Em discurso ao recém-empossado Governo, a que Assad deu aval por decreto na semana passada, o Presidente sírio criticou duramente os países que defendem o seu afastamento do poder, e acusou as potências ocidentais de “receberem e nunca darem nada”: “E isto tem sido demonstrado a todos os níveis”, sustentou.
Apesar de ter vindo a enfrentar cada vez mais numerosas deserções no exército que lhe é leal – algumas com o aparato do piloto que fugiu para a Jordânia com um MiG na semana passada – Assad continua a gozar de sólido apoio no círculo que lhe é mais próximo, contando com a lealdade de altas patentes militares.

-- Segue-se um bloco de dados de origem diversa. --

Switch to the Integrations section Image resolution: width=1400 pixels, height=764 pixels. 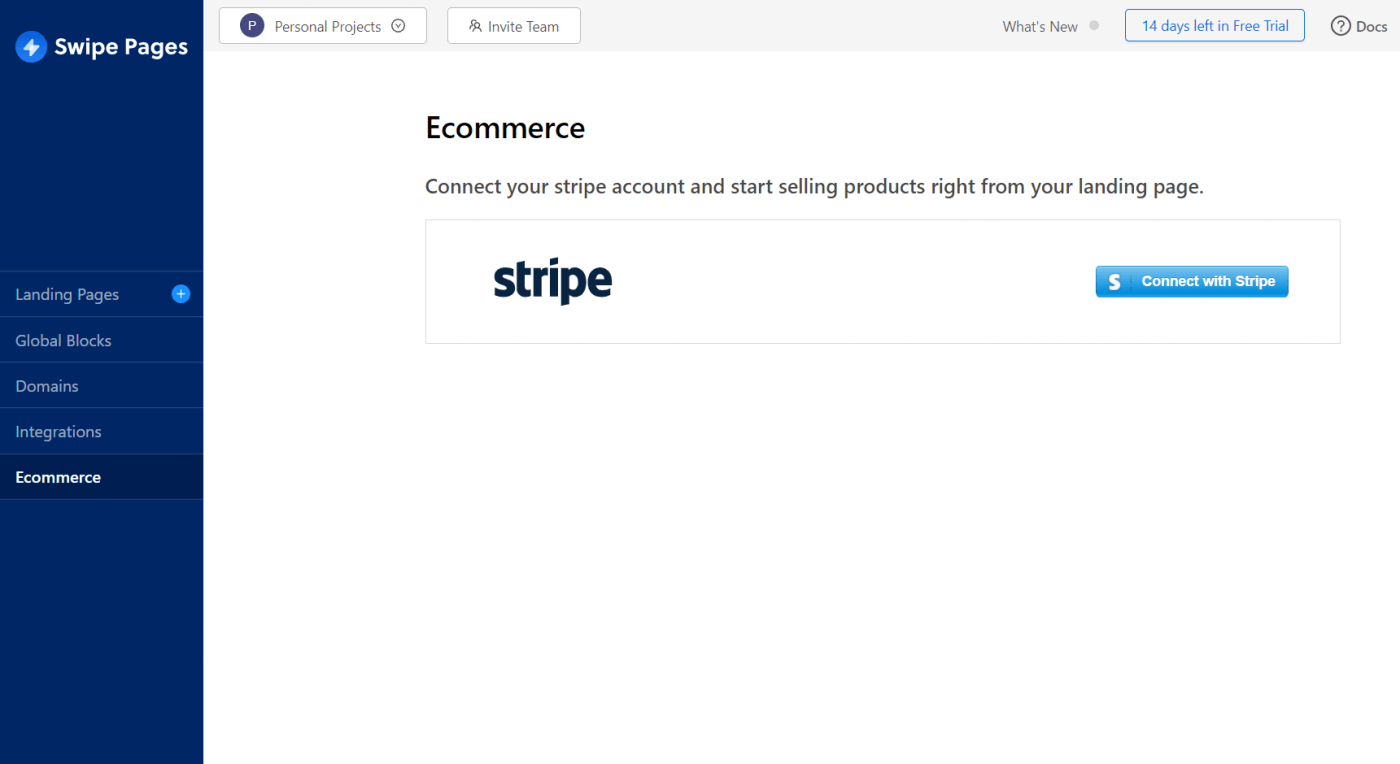tap(58, 431)
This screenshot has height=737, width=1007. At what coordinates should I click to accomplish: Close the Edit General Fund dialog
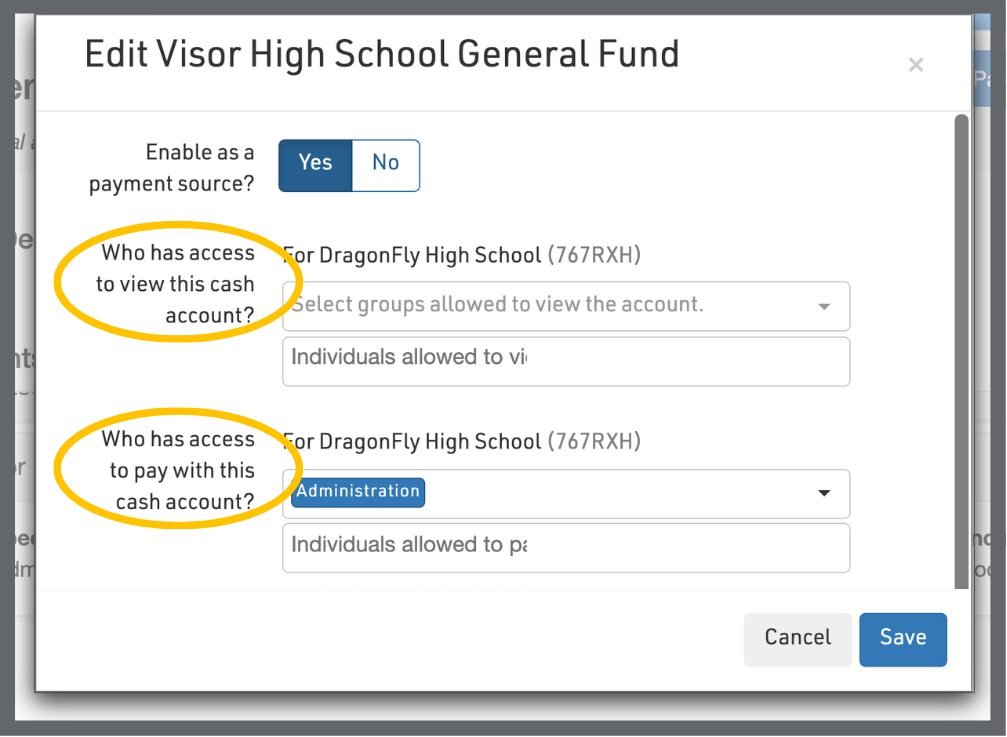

Ao mesmo tempo que decorria o ataque à Ikhbariya TV, eram registados fortes combates entre as tropas do regime e os combatentes da rebelião nos subúrbios de Damasco – segundo alguns activistas ouvidos pelas agências noticiosas os mais violentos nestes últimos 15 meses, com um balanço estimado em dezenas de mortos.
Segundo o Observatório sírio dos Direitos Humanos (organização com sede em Londres e uma vasta rede de activistas na Síria), estes combates ocorreram junto a posições mantidas pela Guarda Republicana, a unidade liderada pelo irmão mais novo de Assad, Mahed, cujo papel é o de protecção da capital.